I've just come across a TrainingZone article, Why have a L&D department?, written in 2006 by William Doherty. It begins
"The question, why have a learning and development (L&D) department, comes up year after year. The answer is straightforward: "To develop the people so they can increase the competitive advantage and value of the business!" If any L&D or training activity does not achieve this then it is in efficient and ineffective. The next four years (2006-2010) will all be about performance. Only those training companies that perform, deliver results and exceed the customers expectations will survive!"
William then quotes the Internet Time Alliance's, Charles Jennings, when he was Head of Global Learning at Reuters.

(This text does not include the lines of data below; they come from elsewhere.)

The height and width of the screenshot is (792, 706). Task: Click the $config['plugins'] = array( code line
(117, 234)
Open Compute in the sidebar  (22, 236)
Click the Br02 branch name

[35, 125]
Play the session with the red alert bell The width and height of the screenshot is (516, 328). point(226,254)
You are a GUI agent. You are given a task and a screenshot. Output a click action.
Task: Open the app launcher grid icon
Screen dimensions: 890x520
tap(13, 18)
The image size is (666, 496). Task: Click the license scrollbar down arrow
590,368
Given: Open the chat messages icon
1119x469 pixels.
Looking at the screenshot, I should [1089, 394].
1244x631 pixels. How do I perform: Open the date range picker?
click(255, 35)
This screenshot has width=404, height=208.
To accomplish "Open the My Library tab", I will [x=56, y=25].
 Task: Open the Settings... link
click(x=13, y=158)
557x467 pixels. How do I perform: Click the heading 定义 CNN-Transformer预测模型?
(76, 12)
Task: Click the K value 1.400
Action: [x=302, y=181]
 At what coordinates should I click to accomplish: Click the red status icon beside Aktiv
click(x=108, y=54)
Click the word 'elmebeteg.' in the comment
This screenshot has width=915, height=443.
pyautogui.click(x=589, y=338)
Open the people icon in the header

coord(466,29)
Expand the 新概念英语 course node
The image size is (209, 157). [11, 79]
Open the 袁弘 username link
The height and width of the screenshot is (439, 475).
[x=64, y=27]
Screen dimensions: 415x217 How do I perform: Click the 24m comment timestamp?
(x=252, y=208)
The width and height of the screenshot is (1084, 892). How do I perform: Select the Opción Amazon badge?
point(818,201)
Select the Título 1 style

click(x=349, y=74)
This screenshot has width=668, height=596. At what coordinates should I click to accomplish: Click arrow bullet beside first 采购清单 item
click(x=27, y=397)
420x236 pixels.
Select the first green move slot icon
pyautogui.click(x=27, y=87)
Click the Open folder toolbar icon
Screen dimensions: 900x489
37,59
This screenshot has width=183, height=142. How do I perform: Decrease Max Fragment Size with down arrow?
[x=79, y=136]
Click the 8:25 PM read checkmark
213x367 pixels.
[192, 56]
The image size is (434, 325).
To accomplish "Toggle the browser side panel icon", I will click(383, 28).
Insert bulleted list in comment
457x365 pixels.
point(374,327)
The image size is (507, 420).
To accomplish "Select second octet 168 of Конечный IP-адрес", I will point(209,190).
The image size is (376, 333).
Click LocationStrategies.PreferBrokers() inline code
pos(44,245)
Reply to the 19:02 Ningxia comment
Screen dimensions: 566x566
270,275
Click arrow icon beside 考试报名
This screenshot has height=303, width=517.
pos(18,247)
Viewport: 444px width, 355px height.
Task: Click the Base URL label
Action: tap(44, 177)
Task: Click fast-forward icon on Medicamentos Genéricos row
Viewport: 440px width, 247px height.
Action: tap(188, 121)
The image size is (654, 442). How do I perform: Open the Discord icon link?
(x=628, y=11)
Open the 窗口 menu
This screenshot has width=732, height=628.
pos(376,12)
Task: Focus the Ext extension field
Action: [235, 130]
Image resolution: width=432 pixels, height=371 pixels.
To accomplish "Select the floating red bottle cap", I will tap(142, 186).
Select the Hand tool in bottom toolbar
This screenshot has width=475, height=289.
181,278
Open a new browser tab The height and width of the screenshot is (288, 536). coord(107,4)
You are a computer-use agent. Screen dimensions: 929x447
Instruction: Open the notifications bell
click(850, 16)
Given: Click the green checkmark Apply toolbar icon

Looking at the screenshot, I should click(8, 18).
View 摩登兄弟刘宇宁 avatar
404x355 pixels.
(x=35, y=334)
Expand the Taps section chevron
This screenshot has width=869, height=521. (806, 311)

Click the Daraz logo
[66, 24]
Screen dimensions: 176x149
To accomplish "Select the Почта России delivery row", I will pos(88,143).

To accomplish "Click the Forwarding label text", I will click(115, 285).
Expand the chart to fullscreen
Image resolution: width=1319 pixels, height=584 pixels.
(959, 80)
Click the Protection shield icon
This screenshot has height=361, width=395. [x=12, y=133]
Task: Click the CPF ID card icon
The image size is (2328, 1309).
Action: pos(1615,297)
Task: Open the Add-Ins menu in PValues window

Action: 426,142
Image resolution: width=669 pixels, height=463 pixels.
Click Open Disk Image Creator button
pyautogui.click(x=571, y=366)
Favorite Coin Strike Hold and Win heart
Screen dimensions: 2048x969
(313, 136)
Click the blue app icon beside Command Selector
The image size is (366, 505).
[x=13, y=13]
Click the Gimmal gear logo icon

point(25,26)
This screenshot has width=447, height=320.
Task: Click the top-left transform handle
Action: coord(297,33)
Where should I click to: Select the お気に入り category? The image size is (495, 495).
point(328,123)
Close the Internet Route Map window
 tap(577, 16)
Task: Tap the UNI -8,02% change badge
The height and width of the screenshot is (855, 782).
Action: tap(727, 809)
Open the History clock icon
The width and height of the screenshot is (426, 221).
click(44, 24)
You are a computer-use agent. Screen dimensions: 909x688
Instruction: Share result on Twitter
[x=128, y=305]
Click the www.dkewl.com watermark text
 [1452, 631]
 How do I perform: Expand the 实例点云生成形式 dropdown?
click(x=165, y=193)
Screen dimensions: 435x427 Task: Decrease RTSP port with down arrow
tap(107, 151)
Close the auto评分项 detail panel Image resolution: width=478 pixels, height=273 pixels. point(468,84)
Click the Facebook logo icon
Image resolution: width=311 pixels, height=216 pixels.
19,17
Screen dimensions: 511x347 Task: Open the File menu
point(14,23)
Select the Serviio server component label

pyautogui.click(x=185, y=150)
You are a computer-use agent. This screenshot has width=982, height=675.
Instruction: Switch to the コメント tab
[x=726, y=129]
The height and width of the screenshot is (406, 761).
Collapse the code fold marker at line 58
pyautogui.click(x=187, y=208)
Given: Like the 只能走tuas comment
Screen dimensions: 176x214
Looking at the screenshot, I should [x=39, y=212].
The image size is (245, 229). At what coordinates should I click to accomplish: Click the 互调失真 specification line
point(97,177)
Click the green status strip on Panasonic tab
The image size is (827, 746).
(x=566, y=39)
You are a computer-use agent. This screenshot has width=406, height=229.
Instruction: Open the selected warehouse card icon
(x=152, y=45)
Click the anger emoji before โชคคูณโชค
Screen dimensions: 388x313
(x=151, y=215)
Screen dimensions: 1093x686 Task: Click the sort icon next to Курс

"Charles Jennings says that in the near future trainers will need to become performance consultants – able to diagnose the cause of a problem, explore who has ownership and be capable of facilitating a solution. This solution might have nothing to do with training but relate to not paying enough, not recruiting the right quality of personnel, having the wrong process or unrealistic objectives, not allocating enough resources and so on. The challenge facing business in 2006-2010 is to define the role, responsibility and accountability senior managers have towards developing their people and establishing that any problem around developing people or managing their performance is their problem – not the training managers problem.
Jennings makes the point that the training manager and the training function is not simply a fulfilment service delivering training on demand to line managers. In 2006-2010 training managers must help facilitate line managers' ability to identify the root cause of the problem, the size, scale and cost of the problem and, most important, define who owns the problem and the urgency with which it needs to be addressed."
It's 2010 - and it seems to me that not very much has changed except perhaps for the use of different training delivery media. So why hasn't it happened? And do things need to change? Should the role of L&D in the future continue to be simply "a fulfilment service delivering training on demand to line managers"? Or should it be more than that?
If you are in L&D what are your thoughts?